レイモンドは俯くが、その時、チラリとエリーと目が合う。
「――副長、これは誤解ですわ」
「誤解……?エリーさん、説明してくれ」
「ええ、そもそも私とレイモンドはやましい事は全くしておりませんわ」
「ほう、毎晩通っておられるのに、何もしておらぬとは、そのような言い訳が通るとでも?」
「ふん、シュナイダー卿にはわからないかも知れませんけれど、この私と、こんな没落した卑しい身分の男が釣り合うはずがありませんわ。むしろこっちから願い下げですわよ」
「……ふむ、それは確かに」
「フフ、失礼ですよ、副長殿」
レイモンドは笑うな、と言いたいところだが、立場が立場なだけに何も言い返せない。
「しかし、そうなるとどうしてレイモンドを家に上げてるんだ?」
「ああ、自分の上司――まあ、一応の、ですけれど――であるレイモンドの住処があまりにもボロボロの小屋だったので我慢できなかったのですわ」
「ボロボロの、小屋――?」
「ええ、オルギンで一番目立つところにあるあの――」
「……兵舎のことか?」
「ああ、あれが兵舎だったのですね、始めて知りましたわ」
「……」
つまり、エリーはレイモンドの貧乏生活を見ていられないと思って屋敷の一角を貸し与えてやっただけで、レイモンドなぞそこらに転がる石ころのような人間で恋愛対象にすらならない、ということらしい。

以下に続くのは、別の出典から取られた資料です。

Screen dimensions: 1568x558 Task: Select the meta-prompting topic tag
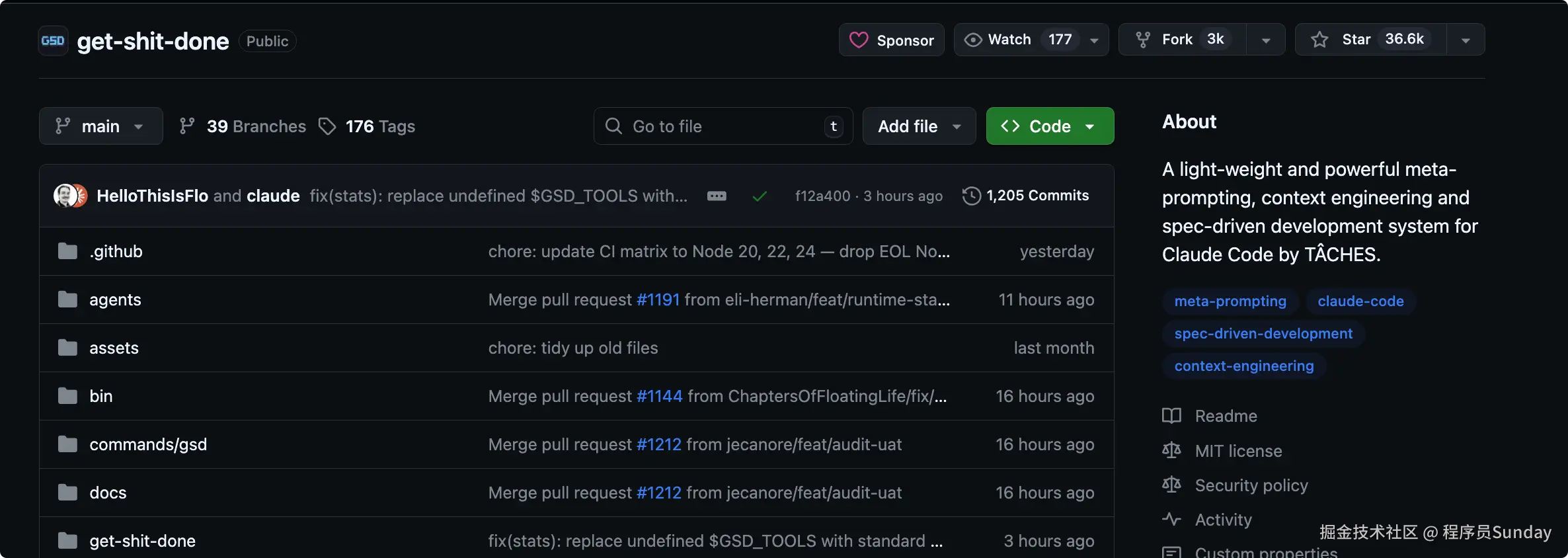(1230, 301)
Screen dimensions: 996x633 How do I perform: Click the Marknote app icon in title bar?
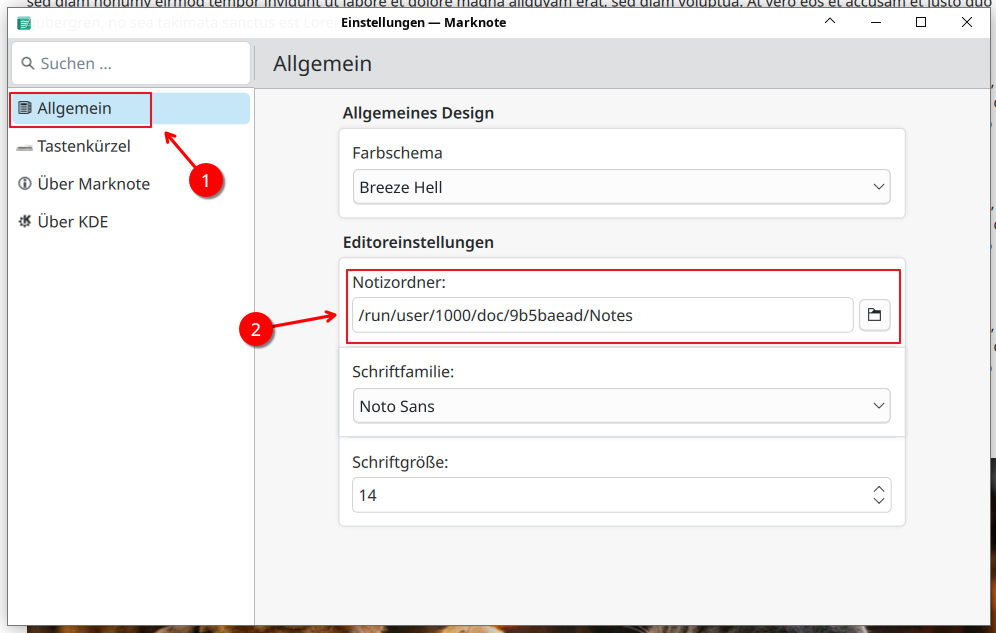(x=25, y=22)
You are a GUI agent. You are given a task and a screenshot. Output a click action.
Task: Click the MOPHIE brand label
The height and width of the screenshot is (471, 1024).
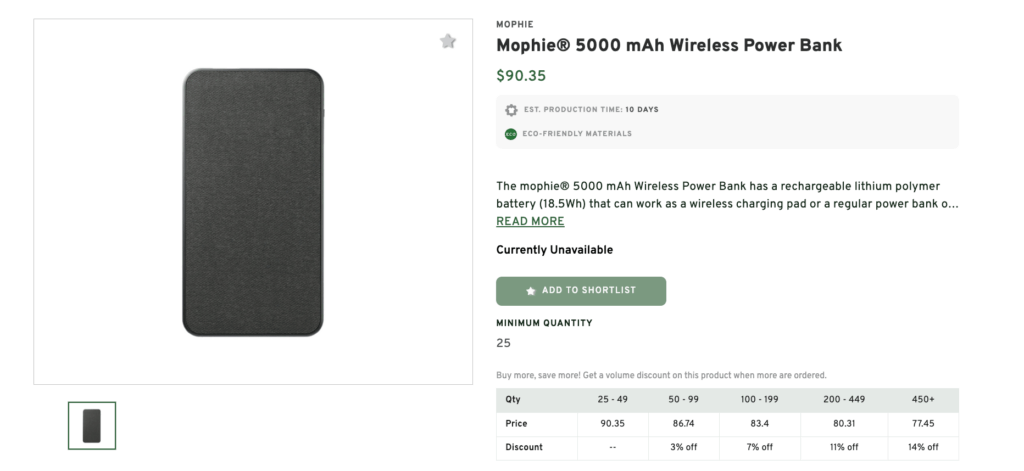point(514,24)
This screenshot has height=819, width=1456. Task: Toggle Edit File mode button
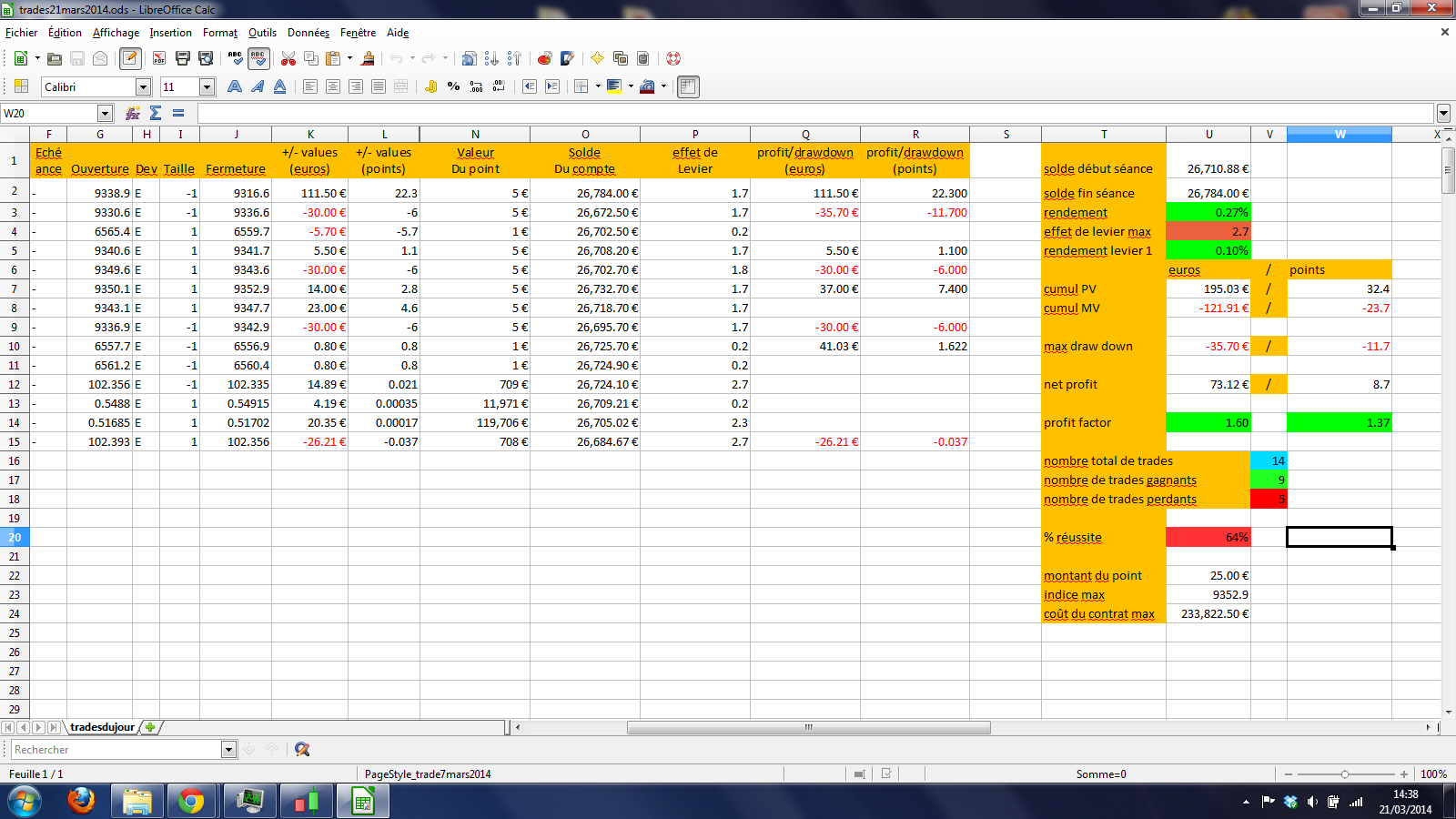click(x=130, y=58)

「……なるほど、エリーさんの言い分は理解した。しかし、エリーさんとしてはただの親切のつもりかも知れないが、屋敷に上げたということは、ルキウス卿などはレイモンドを石ころとは思っていないのではないか?」
「父上が――?ふっ、父上も伯父上も、こんな血なまぐさい人間に娘をやろうとは思っておりませんわよ。常々田舎者を屋敷に上げるなと言われますもの」
「そう、か――」
ヴェルトは少し言葉に詰まりつつ、レイモンドを見る。
レイモンドはこのなかにいる誰よりも愕然とした表情をしていた。
「……わかった。皆、これ以上はレイモンドの名誉のために追及しないでおこう」
「フフ、かしこまりましてございます」
「レイモンド、疑いが晴れて良かったですわね」
「……うん、そうですね……」
………………
――さて、場面は戻して、こちらは北陸道方面軍。
オルギンを出立した総長直属軍団は4日かけてようやくニブルに到達した。
到着するとすぐに待機していたディアスと、ケリーと合流し、詰所に向かった。
「――いやはや、大軍だと移動が遅いな……」
「まあ、急ぎでもねえんだから良いじゃねえか、ジークの兄貴」
と、ディアスは笑うが、ケリーは反論する。
「なに言ってんのよ。早くしないと敵軍に動向を掴まれちゃうじゃない」
「そりゃあそうなんだけどよ、強行なんかして脱落者が出まくったらそれはそれで本末転倒だろ?」
「兵は拙速を尊ぶ、と言うでしょ」
「なんだそりゃ」
ケリーはやれやれ、という顔をする。
「ほんとにアンタは学がないのね。昔の将軍の有名な格言よ」
「格言ってなんだよ」
「……本気で言ってる?アンタ一応騎士の家の出でしょう?」
「勉強は嫌いなんでな。武芸だけやって、勉強の時は抜け出してたんだよ」
「その結果が今の体たらくでしょうに。この戦いがおわったら、もっと勉強しなさいな」
「……」
「返事!」
「……はあい」
「総長からも何か言ってあげてくださいよ」
「……ディアス、戦術書ぐらいは読もうな」
「嫌だー!」
ディアスは足をジタバタさせる。
「……いいとこのボンボンってのは、やっぱり碌でもないのね」
「かもな」
さて、何はともあれ、二番隊を加えた北陸道方面軍がニブルを出立し、ノーザンブルク跡へ向かうのは明日。